Foreign governments have organised for charter flights from firms, including Kenya Airways and Ethiopian airlines, which are charging a premium for the services.

Kenya Airways will Friday ferry passengers to London Heathrow from JKIA charging Ksh187,692 ($1,876) for the one-way ticket including testing for Covid-19 at Lancet. Normally, a ticket from Nairobi to London and back at this point of the year would start at Ksh96,430 ($964) or about Ksh48,215 ($482) one way.

“This is a charter flight. Under normal operations, the cost is spread out. Now it is concentrated on a few flights. There is also the extra cost of protection, cleaning and fumigation,” said Kenya Airways CEO Allan Kilavuka in a phone interview with Business Daily.

“We also have to ensure safe passage for crew if there is a layover. All these costs add up and there are no economies of scale.”

Mr Kilavuka added that the return flight would however not ferry any Kenyans back as “some processes are not complete for bringing people back. It is an ongoing process, but we will not bring back Kenyans this time.”
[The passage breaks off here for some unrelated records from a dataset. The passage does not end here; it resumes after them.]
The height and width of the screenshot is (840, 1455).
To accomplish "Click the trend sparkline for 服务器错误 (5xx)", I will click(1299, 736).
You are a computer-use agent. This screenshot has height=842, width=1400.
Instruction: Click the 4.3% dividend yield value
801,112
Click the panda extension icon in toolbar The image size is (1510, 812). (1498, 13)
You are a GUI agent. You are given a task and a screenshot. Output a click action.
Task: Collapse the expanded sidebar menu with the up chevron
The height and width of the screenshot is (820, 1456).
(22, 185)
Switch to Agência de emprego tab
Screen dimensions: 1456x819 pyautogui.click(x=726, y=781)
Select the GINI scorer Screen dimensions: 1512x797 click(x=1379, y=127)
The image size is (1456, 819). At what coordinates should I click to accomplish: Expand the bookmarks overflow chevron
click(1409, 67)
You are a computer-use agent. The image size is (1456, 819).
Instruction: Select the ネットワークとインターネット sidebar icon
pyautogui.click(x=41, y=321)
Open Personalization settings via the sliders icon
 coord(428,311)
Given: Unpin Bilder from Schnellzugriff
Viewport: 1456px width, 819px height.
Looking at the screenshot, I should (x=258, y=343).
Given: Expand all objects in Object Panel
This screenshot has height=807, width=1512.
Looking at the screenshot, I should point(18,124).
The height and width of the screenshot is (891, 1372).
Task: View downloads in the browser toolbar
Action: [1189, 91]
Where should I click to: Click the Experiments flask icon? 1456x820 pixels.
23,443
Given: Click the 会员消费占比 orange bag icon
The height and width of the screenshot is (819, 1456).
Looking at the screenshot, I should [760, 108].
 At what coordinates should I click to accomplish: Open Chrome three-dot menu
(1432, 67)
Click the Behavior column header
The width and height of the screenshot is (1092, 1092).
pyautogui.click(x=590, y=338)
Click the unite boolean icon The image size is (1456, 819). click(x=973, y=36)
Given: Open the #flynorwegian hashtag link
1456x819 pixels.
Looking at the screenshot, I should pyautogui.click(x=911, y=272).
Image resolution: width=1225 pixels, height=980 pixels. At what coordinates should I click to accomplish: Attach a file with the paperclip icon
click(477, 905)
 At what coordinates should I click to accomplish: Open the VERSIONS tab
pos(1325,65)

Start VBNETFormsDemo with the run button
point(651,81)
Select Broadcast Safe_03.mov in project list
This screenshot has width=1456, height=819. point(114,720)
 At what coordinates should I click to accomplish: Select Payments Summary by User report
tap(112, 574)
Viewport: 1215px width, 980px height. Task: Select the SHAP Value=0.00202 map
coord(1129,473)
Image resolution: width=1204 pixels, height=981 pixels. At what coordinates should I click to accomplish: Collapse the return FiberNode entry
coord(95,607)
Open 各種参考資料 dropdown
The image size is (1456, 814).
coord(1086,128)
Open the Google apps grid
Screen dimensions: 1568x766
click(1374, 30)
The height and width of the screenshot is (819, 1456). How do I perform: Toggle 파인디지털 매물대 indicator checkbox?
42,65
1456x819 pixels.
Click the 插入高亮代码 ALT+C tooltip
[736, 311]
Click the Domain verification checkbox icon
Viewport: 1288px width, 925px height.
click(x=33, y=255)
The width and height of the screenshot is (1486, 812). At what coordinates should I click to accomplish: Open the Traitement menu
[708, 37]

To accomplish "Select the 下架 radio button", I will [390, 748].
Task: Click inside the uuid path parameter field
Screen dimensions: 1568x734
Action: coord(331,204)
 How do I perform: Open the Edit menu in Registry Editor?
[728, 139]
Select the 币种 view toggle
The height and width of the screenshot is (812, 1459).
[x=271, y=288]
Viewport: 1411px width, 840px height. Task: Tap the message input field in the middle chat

The airline is still in negotiations in government. In the original announcement, Kenyans were to fly back home on the flight on Saturday and be subject to a 14- to 28-day quarantine at government centres at their own cost in addition to the purchase of the ticket.

The Kenyan High Commission in the UK last week issued a notice indicating that KQ had given 211 as the minimum number of passengers for whom the flight could be arranged pending confirmation of viability of the flight.

Foreign governments have continued to evacuate their citizens including the European Union which organised a charter flight with Ethiopian Airlines that left for Frankfurt yesterday from Nairobi with the one-way ticket costing Ksh152,818 ($1,528). This would usually be the cost of a return trip during high season.

The flight had 263 available seats with no option of business or first class, no in-flight entertainment and no discount for children on infants.

ET also had a similar arrangement with the US government to evacuate Americans from Nairobi to Washington on Wednesday this week.